Effective online quality assessment in the development of web services. Yandex lecture
The development of services is now based on an assessment of their quality. To assess the user interaction with the product, online experiments are conducted, and only then decisions about launches and updates are made. For example, in 2015, Google conducted up to 1,000 such experiments daily. The number of small companies that use AB testing is growing. At the regular Yandex meeting from the inside, research developer Alexey Drutsa examined the modern mathematical methods underlying the online assessment platforms.
- My report will be about online quality assessment for the effective development of web services. First, I will tell about our team, about what we do. We in the department of scientific research are engaged in various fields of computer science. This includes data analysis, theoretical foundations of machine learning, processing of natural texts, computer vision and information retrieval, and sometimes it is possible to work on auctions and game theory.
')
Our small department is constantly published at leading conferences in these areas, such as NIPS, ICML, KDD, CVPR, ACL, etc.
Here, only those articles that have been published over the past few years.
In today's report I will talk about one of the areas in which we have been very concentrated in recent years. This is an online assessment of the quality of web services.
Over the past five years, I and my colleagues have been able to make a significant contribution to the development of this subject, we have published 14 articles at leading conferences. One of them received the award for the best article at the leading information search conference in 2015.
Online quality assessment in the development of a web service or product plays a key role in deciding whether to launch new functionality. Let's take a look at how this process works in Yandex.
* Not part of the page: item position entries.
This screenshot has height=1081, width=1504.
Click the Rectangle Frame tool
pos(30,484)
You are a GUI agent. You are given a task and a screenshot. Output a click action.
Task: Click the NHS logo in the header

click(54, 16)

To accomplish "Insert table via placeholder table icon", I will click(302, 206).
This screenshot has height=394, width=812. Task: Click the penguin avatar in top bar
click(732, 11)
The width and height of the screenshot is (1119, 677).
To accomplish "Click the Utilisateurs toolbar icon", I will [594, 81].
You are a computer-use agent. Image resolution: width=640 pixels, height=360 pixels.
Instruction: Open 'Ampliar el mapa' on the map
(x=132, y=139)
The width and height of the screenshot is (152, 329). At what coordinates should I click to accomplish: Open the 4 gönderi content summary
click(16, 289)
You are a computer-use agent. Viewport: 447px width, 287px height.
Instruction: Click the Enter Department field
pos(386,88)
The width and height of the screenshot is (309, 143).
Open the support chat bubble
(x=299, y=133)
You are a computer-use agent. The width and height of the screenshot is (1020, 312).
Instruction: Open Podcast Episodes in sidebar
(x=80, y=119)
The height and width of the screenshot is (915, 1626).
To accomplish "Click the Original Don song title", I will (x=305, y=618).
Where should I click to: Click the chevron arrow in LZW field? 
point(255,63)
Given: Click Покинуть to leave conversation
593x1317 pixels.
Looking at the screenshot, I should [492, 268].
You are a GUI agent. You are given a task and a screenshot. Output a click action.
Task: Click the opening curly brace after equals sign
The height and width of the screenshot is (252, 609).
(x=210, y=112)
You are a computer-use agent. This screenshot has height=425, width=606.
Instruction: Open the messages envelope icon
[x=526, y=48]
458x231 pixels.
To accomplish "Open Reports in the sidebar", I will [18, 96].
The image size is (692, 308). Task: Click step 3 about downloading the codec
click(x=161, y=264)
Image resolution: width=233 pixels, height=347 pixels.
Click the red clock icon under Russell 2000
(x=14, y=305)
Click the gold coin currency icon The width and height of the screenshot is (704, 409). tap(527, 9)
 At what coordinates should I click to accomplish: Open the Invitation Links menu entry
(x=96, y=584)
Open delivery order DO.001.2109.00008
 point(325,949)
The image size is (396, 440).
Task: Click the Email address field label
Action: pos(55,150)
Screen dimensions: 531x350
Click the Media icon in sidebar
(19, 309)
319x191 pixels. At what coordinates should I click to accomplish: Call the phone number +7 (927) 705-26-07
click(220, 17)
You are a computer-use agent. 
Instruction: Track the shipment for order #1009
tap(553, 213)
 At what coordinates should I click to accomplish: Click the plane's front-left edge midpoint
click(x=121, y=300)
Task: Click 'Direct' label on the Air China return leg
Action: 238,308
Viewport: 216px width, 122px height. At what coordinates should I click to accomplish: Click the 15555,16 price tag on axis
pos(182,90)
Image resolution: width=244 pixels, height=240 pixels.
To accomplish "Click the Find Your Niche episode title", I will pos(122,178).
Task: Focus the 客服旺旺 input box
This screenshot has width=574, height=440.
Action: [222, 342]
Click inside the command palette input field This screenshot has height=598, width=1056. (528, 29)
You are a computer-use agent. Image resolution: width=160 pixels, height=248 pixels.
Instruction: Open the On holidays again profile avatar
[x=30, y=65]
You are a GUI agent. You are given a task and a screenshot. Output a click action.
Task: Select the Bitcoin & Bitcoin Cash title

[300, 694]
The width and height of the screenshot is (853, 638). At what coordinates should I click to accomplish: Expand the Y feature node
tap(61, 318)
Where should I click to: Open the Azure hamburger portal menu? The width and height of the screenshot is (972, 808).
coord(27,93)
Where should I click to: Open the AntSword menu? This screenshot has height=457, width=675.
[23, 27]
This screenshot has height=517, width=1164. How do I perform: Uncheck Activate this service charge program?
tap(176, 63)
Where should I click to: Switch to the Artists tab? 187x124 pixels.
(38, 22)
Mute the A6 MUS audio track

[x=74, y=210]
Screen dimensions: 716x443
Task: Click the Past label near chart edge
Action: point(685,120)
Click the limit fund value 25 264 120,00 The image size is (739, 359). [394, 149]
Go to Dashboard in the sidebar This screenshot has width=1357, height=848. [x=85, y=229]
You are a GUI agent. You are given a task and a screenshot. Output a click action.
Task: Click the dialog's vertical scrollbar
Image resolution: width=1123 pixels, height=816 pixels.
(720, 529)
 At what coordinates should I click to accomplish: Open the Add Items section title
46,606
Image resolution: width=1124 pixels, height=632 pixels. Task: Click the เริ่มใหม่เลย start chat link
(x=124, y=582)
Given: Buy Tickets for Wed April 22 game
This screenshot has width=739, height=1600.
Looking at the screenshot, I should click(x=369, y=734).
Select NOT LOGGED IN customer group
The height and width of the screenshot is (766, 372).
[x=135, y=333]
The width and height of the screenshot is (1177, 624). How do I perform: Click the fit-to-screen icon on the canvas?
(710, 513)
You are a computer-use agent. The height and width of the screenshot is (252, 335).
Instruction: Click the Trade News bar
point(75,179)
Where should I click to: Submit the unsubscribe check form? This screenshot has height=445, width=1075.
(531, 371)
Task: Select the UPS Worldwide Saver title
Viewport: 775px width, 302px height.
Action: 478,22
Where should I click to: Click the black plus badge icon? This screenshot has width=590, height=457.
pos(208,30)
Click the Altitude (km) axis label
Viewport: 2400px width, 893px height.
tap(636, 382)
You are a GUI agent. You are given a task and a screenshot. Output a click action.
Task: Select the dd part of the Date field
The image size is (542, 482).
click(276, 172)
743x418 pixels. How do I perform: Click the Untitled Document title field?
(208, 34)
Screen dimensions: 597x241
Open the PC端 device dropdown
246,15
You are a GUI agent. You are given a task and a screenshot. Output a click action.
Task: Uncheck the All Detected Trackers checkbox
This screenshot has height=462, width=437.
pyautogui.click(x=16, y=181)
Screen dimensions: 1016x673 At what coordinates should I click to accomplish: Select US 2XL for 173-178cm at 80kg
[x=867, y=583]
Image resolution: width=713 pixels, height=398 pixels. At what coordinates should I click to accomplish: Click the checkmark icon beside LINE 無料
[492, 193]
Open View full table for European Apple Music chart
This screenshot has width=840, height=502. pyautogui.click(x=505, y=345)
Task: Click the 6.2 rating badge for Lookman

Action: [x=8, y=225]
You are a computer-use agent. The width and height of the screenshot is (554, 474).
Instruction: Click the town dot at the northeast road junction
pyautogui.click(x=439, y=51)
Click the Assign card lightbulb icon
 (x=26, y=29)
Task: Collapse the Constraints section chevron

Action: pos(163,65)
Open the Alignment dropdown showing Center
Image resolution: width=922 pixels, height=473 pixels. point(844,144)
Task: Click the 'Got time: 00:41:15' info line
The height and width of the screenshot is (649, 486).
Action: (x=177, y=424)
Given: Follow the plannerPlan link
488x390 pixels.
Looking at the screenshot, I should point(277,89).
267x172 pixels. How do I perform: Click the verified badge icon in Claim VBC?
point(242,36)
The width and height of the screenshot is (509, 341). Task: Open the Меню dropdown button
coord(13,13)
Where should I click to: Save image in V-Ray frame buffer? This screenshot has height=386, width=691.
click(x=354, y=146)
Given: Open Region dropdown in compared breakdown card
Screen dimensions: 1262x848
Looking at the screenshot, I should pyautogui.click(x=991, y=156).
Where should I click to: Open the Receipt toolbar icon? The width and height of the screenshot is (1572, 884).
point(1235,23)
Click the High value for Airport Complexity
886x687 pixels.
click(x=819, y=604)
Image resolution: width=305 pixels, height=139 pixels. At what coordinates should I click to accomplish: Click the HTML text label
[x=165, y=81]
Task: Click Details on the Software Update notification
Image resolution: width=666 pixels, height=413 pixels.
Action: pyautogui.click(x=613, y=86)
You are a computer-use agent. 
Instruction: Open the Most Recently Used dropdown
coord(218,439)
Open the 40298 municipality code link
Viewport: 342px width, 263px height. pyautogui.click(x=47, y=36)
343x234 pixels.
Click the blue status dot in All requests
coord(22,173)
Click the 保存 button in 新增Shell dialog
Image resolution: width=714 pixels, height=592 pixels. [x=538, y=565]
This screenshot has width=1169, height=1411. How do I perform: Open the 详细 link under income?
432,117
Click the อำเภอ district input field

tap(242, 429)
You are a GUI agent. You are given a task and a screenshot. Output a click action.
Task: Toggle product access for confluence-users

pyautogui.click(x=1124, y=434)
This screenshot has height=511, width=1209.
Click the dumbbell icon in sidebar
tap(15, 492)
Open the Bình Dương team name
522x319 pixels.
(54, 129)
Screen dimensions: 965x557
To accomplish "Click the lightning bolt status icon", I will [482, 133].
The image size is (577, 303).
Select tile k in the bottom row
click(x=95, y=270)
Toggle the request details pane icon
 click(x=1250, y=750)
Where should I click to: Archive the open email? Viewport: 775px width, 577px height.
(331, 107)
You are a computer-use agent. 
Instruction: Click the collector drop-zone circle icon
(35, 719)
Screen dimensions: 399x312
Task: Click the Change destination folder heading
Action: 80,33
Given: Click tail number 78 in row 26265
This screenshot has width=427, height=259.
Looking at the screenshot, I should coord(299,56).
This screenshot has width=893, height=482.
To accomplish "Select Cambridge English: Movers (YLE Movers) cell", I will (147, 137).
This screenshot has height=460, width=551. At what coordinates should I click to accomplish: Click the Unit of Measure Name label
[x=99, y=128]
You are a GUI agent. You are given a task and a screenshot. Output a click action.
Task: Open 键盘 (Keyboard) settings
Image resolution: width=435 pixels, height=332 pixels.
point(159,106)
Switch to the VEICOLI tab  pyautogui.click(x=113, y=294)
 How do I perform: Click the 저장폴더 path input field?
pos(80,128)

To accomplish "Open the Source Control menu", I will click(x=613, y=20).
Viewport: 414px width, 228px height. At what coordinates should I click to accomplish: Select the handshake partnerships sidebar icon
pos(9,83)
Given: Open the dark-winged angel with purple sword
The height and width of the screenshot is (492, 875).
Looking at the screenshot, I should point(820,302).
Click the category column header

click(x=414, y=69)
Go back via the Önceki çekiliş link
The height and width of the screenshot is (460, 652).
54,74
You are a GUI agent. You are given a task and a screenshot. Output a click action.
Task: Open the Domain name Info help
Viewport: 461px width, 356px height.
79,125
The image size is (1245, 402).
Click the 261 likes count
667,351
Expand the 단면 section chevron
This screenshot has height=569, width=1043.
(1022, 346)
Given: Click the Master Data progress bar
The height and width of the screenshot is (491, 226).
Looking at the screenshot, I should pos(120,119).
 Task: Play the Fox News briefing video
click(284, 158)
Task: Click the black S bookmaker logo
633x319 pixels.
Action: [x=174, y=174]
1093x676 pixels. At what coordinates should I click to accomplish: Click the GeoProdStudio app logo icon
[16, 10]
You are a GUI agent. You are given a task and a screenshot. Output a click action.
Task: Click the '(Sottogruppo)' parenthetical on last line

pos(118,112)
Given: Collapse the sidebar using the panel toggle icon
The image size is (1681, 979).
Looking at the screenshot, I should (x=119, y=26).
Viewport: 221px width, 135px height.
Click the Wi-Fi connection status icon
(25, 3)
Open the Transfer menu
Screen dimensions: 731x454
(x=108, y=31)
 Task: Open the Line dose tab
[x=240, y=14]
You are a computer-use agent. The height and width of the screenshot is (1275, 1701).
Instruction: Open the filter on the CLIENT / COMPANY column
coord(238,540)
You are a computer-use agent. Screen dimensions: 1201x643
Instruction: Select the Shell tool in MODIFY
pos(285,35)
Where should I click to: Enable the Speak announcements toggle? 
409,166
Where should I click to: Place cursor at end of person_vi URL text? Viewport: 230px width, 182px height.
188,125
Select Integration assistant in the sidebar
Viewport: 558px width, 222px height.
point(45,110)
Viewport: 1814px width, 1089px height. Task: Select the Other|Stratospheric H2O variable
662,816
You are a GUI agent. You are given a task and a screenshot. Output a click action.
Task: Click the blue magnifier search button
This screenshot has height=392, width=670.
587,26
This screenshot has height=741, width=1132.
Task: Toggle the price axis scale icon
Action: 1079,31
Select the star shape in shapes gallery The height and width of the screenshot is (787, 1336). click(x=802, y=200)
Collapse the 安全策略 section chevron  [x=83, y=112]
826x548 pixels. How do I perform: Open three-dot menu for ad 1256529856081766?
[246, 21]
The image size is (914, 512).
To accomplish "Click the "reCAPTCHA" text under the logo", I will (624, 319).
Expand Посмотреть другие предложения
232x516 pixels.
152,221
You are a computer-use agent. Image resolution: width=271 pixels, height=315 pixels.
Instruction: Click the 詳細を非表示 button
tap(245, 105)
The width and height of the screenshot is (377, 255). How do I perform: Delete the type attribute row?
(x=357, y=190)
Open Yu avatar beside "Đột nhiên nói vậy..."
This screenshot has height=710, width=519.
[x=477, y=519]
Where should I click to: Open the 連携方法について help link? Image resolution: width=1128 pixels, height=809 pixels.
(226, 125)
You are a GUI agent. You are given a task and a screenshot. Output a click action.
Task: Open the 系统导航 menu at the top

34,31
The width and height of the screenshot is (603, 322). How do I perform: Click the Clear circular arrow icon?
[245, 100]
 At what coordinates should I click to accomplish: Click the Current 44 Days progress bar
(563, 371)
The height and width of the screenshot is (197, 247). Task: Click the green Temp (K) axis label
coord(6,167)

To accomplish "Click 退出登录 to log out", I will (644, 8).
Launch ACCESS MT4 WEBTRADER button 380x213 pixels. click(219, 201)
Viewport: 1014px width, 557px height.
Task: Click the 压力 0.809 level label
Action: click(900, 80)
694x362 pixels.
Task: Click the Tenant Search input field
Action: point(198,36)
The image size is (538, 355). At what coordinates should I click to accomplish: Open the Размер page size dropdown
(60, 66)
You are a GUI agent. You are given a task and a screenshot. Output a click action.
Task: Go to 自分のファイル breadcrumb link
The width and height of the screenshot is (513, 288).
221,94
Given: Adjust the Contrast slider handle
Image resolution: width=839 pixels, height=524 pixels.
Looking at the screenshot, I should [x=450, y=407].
Dozens of experiments are conducted at any time. An example of the experiment is shown on this slide. We see two options for issuing on the same search query. Next to the results of the issuance of the right there are miniature pictures.
Do you think the right-hand option is better than the left, and improves service? The correct answer will say later.
The slide again shows two options for issuing the same search query. On the right variant there is no factoid.
Do you think the right service option is better than the left one? The correct answer will say later.
The answer to my inquiries strongly depends on what we put into the concept of “improve”. So let's see what is under the hood of AB-testing.
It is useful to recall the key points of support for this process. For each experiment, a certain set of users is allocated that will participate in this experiment. Further, this set is divided randomly into two groups. For example, equally. We define half of the users in group A, and half in group B.
Each of these groups then displays its own version of your website, web service, or product. For example, group A shows the current working version of the product, which is shown to most users, and group B shows the new experimental version of the product, which contains, for example, the new functionality that you want to test.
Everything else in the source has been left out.